Our mission today is simple, something to ease Sholanan into duty. “An agitator is believed to be operating out of Fort Kroeder,” explains the Proxy, bracing herself against the wall as our transport rumbles through the grassy hills. “This woman has been working to sabotage Her Grace’s efforts to reclaim the outside world. You are to search for her and, if she is here, subdue her for transport back to the city.” Pulling a photograph from her trench coat, she holds it out for us.
It’s her- the woman from the Bone Factory. The raincoat she wears partially blends into the grain and greyscale of the photo as she slips behind a metal door. I recognize the alert cast to her eyes, however, the rounded features nestled under her hood.

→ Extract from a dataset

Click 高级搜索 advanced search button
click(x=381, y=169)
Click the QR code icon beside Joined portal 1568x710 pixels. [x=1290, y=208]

It’s about a two hour drive to Kroeder, located near the edge western edge of the Reclaimed Zone. The war effort has left too few troops to fully man it, with only the odd patrol checking in to ensure no Host have taken up residence inside. The truck rocks to a stop and we emerge from the back to find ourselves before the place, sat atop a high crest overlooking the craggy highlands. Its walls are only distinguishable from the stone jutting from the grass around it by their smooth faces, worn and pitted from years of being left to the elements. It takes the four of us throwing our weight into the rusted metal gates to shove them open. The neglected steel parts with a grating creak. Within, the courtyard is little more than an empty bowl of weathered concrete and dirt. Anything of value had been moved out of the Fort as it was abandoned to the then-encroaching Host.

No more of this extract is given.